I hang and skin the deer carefully; the mushroomed bullet drops out from back near the saddle. A long piece of the right tenderloin will be damaged and end up as supplementary dog food. Without head or hide, the doe is finally just so much meat, and very welcome at that. I shoo the dog away just as he stretches forward and gets a bite of haunch.
I go inside. The house is warm and tight; the pan of water on the wood stove steams just short of boiling. After the great breadth and quiet of the winter night, the cabin is constricting, its warmth not nearly so welcome as anticipated. The refrigerator makes an annoying airy hum. I scrub the blood from my hands and forearms with dishwashing liquid and a Brillo pad and, hands still soapy, take a long, unhurried drink from the bottle of whiskey on the counter. The confines of the room ease outward a bit, and the heat of the liquor and the solace of the meat hanging outside bring me truly inside, the night that had been my comfort barred on the other side of the glass doors.
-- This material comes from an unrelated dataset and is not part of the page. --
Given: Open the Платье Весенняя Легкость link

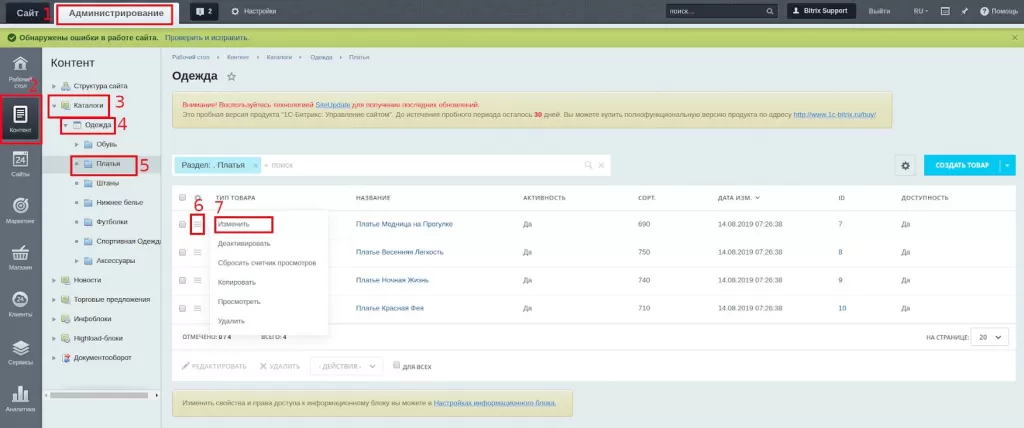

I take another drink and rouse slowly from the state I entered when I first rested the rifle across the wheel line. It is a state that I impose upon myself at such times, a suspension of thought in favor of impartial and necessary action. Though the ease with which I enter it frightens me because of its potential applications, I must sometimes use it to keep from being throttled by compassion. As I leave it behind, I feel the absence I have created; I think of a snow-shrouded copse high in the hills that will be empty come morning, a path that will be a little less worn in the spring. I have made a small cut in one part of the net of living things that covers the valley and tied a simple knot in another, the space occupied by myself.
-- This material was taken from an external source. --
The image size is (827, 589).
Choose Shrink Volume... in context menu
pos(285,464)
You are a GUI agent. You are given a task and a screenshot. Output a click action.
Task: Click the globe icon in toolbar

Before I go to bed, I open the door and call for the dog. He is gone, trailing me back to the high field by the scent of my boots and the spaced droplets of blood. He will return before morning, I know, full of offal, happily flatulent and forgetful of his earlier, dramatic disappointment.
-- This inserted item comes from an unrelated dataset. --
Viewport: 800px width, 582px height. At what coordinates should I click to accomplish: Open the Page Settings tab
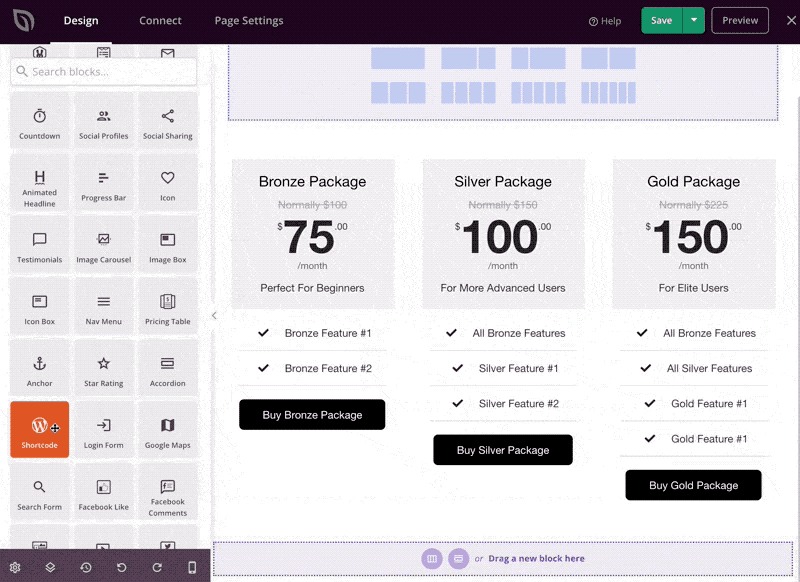[249, 21]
My wife, an early riser, is sleeping. I get into bed, brush her hair away from her neck, and trace the length of her backbone with my finger. I lie down behind her and cup the point of her hip in my hand. She is used to these maneuvers and refuses to awaken, though she stirs. I lie awake for a short while, listening to the rush of heat in the chimney flue and, through the barely opened window, the maniacal jabbering of coyotes.
In the morning, I go out to chop kindling in the dark. The dog comes from the shed, doing elaborate yoga-like stretches. I hear the elk moving in the orchard below the house, hear the crunch of them walking the road behind the workshop. One of them gives the strange bray of warning from far out in the field, like a straight low note played on a flute. The dog stands transfixed; he has been trampled by them and no longer attempts chase.
With the first ring of my ax on the log, the whole herd spooks. The stragglers must all be down from the mountains now, for the thunder of unseen hooves is heavy, throbbing, continuous. They pass on both sides of the house. It is a sound I have never actually expected to hear — the soundtrack of films set in the African grasslands, the echo of our own vanquished and diminished plains. It is the fundamental pulse of all that is lost, and yet at hand. I lean on my ax, bow my head.